Post-Remission Therapy in Leukemia

Purpose

  • After induction achieves complete remission (CR) (morphologic clearance of blasts), the goal is to eradicate residual disease (MRD) and prevent relapse.
  • Therapy intensity and components differ by leukemia type.

Acute Lymphoblastic Leukemia (ALL)

Phases After Induction

  1. Consolidation / Intensification
  2. Maintenance
  3. CNS Prophylaxis
  4. Targeted / Immunotherapy (selected patients)
    • Blinatumomab: for MRD+ patients after induction/consolidation.
    • Inotuzumab: in relapsed/refractory settings, being explored in consolidation.
    • CAR T-cell therapy: mainly in relapse but under investigation for frontline post-remission use.
  5. Allogeneic HSCT
    • Indicated for high-risk subgroups (e.g., adults with persistent MRD, adverse cytogenetics, relapsed disease).

Acute Myeloid Leukemia (AML)

Post-Remission Options

  1. Consolidation Chemotherapy
  2. Targeted Therapy
  3. Allogeneic HSCT
    • Standard for intermediate or adverse-risk AML in CR1 (first remission).
    • Post-remission transplant decisions are based on cytogenetics, molecular markers, MRD status, age, comorbidities.
  4. Maintenance Therapy
    • Oral azacitidine (CC-486): approved for maintenance in older AML patients post-remission (QUAZAR AML-001 trial).
    • FLT3 inhibitors (e.g., sorafenib) sometimes used as post-HSCT maintenance in FLT3-mut AML.
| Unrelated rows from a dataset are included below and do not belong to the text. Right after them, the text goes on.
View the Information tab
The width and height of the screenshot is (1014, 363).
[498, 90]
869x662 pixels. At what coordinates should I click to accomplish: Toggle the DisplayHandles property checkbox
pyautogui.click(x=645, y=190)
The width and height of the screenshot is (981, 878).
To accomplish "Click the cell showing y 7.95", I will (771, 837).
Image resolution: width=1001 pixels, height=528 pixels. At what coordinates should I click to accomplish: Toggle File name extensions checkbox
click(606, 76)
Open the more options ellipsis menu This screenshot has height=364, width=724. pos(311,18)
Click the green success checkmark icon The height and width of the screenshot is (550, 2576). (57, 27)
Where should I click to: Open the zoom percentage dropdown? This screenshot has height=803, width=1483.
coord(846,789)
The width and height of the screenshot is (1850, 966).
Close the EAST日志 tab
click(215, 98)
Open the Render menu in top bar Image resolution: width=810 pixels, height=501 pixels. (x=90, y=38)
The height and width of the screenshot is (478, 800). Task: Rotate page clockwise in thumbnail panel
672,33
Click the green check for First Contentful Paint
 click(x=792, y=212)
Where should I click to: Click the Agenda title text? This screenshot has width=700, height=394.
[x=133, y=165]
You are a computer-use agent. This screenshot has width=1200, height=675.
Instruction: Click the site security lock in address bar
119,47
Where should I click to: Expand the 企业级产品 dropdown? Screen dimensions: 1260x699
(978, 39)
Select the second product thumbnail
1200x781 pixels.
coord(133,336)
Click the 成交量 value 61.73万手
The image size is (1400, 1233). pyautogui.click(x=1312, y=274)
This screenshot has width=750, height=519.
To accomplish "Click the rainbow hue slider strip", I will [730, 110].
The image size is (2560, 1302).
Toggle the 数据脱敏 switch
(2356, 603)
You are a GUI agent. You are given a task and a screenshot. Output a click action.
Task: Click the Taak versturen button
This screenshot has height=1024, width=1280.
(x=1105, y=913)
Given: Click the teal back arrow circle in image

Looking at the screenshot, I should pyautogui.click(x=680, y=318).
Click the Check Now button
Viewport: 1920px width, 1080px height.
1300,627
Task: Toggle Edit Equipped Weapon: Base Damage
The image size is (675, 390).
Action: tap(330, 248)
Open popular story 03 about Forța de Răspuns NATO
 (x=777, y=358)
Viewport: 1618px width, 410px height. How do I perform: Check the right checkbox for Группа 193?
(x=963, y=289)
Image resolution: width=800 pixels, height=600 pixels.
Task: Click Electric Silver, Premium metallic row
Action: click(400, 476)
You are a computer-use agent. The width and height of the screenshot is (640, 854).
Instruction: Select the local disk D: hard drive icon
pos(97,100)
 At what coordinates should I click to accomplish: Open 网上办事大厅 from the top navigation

Key Oncology Pharmacy Points

  • ALL: Post-remission includes consolidation + maintenance + CNS prophylaxis ± HSCT ± immunotherapy (blinatumomab, CAR T).
  • AML: Post-remission = consolidation with HiDAC or allo-HSCT, and increasingly maintenance with targeted agents or hypomethylating drugs.
  • MRD status is increasingly driving decisions (e.g., blinatumomab in MRD+ ALL, transplant referral in MRD+ AML).